+++ Material provided

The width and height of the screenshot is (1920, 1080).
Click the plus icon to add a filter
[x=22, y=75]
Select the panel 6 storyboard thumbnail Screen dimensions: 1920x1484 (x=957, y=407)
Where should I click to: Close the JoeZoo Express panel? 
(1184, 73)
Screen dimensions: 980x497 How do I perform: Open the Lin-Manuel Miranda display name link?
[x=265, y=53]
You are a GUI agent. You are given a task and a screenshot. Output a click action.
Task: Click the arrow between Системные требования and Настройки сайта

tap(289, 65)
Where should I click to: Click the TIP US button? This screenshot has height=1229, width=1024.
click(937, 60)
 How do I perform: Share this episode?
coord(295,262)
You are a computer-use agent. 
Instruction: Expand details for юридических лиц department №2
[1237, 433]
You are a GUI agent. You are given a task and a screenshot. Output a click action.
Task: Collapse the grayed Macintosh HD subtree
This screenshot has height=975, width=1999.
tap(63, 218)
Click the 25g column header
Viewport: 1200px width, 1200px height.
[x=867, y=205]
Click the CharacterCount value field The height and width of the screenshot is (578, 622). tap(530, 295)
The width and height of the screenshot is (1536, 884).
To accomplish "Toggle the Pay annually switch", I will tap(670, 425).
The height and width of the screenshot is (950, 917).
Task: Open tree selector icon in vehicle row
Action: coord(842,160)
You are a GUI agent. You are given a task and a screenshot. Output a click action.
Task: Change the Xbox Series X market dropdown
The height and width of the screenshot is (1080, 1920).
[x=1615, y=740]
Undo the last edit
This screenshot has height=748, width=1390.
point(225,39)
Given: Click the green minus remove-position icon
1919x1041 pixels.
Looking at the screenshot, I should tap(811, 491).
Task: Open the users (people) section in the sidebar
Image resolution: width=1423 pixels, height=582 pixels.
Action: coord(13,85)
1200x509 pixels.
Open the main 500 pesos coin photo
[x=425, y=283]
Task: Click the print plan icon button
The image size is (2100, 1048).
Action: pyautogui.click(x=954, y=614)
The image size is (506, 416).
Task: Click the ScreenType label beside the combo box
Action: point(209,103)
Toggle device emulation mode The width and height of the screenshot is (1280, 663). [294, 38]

++++++

• What this task involves:
Rewrite all of the material above, swapping "GUI agent" for "interface agent" wherever it occurs and leaving everything else untouched.

• Answer to this exercise:
The width and height of the screenshot is (1920, 1080).
Click the plus icon to add a filter
[x=22, y=75]
Select the panel 6 storyboard thumbnail Screen dimensions: 1920x1484 (x=957, y=407)
Where should I click to: Close the JoeZoo Express panel? 
(1184, 73)
Screen dimensions: 980x497 How do I perform: Open the Lin-Manuel Miranda display name link?
[x=265, y=53]
You are a interface agent. You are given a task and a screenshot. Output a click action.
Task: Click the arrow between Системные требования and Настройки сайта

tap(289, 65)
Where should I click to: Click the TIP US button? This screenshot has height=1229, width=1024.
click(937, 60)
 How do I perform: Share this episode?
coord(295,262)
You are a computer-use agent. 
Instruction: Expand details for юридических лиц department №2
[1237, 433]
You are a interface agent. You are given a task and a screenshot. Output a click action.
Task: Collapse the grayed Macintosh HD subtree
This screenshot has height=975, width=1999.
tap(63, 218)
Click the 25g column header
Viewport: 1200px width, 1200px height.
[x=867, y=205]
Click the CharacterCount value field The height and width of the screenshot is (578, 622). tap(530, 295)
The width and height of the screenshot is (1536, 884).
To accomplish "Toggle the Pay annually switch", I will tap(670, 425).
The height and width of the screenshot is (950, 917).
Task: Open tree selector icon in vehicle row
Action: coord(842,160)
You are a interface agent. You are given a task and a screenshot. Output a click action.
Task: Change the Xbox Series X market dropdown
The height and width of the screenshot is (1080, 1920).
[x=1615, y=740]
Undo the last edit
This screenshot has height=748, width=1390.
point(225,39)
Given: Click the green minus remove-position icon
1919x1041 pixels.
Looking at the screenshot, I should tap(811, 491).
Task: Open the users (people) section in the sidebar
Image resolution: width=1423 pixels, height=582 pixels.
Action: coord(13,85)
1200x509 pixels.
Open the main 500 pesos coin photo
[x=425, y=283]
Task: Click the print plan icon button
The image size is (2100, 1048).
Action: pyautogui.click(x=954, y=614)
The image size is (506, 416).
Task: Click the ScreenType label beside the combo box
Action: point(209,103)
Toggle device emulation mode The width and height of the screenshot is (1280, 663). [294, 38]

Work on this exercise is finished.